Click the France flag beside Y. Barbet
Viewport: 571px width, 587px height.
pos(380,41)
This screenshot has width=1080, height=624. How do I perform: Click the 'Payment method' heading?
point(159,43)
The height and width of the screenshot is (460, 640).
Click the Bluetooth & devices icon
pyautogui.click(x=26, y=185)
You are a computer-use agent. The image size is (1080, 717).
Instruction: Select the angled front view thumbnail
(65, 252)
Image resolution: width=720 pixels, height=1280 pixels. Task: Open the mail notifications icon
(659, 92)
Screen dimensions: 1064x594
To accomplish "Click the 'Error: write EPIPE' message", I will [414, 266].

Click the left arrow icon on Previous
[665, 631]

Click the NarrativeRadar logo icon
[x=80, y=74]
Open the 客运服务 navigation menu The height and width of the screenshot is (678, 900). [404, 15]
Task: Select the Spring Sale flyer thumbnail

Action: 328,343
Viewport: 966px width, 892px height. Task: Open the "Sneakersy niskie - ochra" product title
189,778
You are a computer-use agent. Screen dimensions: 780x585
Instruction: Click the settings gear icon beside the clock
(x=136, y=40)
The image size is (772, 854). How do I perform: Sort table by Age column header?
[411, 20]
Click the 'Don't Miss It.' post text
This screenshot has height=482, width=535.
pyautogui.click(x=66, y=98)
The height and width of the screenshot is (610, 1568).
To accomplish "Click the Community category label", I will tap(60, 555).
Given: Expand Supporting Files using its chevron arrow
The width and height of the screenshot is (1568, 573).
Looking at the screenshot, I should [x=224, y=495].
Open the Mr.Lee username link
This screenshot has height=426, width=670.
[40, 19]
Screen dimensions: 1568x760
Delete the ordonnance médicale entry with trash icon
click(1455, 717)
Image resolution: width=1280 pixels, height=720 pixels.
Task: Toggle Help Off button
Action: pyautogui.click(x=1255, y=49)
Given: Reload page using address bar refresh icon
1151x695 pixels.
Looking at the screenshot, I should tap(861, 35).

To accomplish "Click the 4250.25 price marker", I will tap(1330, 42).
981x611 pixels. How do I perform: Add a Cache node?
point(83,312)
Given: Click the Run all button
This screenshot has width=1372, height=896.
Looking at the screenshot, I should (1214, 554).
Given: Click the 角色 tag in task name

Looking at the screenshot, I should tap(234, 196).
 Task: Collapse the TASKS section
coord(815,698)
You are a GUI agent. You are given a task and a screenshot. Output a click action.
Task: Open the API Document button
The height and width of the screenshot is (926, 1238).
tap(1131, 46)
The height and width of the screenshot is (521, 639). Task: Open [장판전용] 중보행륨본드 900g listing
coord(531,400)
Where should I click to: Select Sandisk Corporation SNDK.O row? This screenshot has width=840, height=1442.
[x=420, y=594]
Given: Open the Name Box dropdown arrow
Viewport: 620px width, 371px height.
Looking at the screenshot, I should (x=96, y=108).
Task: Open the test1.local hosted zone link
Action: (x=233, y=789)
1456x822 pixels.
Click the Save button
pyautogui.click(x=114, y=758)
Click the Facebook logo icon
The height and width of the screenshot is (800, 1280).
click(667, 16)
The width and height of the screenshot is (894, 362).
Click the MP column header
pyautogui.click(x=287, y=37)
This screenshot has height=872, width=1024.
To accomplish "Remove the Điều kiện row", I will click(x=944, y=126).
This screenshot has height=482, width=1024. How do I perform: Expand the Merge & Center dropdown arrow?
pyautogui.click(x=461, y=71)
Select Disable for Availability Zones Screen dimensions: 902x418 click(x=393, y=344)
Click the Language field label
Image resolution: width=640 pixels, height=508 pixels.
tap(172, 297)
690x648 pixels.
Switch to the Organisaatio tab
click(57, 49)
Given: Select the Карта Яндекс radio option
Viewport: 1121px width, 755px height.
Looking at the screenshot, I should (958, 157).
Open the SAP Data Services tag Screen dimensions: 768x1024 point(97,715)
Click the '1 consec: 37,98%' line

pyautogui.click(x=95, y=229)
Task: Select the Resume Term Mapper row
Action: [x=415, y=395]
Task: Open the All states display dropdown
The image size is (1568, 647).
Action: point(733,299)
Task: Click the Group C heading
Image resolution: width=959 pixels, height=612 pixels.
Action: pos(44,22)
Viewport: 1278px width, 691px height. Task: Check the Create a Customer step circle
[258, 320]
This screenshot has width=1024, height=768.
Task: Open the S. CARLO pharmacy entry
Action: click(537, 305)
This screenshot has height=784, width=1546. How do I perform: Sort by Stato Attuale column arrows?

......

WHAT IS BEING ASKED —
Go through the entries and report every line with the string "agent".

PROBLEM SOLUTION —
You are a computer-use agent. The image size is (1080, 717).
You are a computer-use agent. Screen dimensions: 780x585
You are a GUI agent. You are given a task and a screenshot. Output a click action.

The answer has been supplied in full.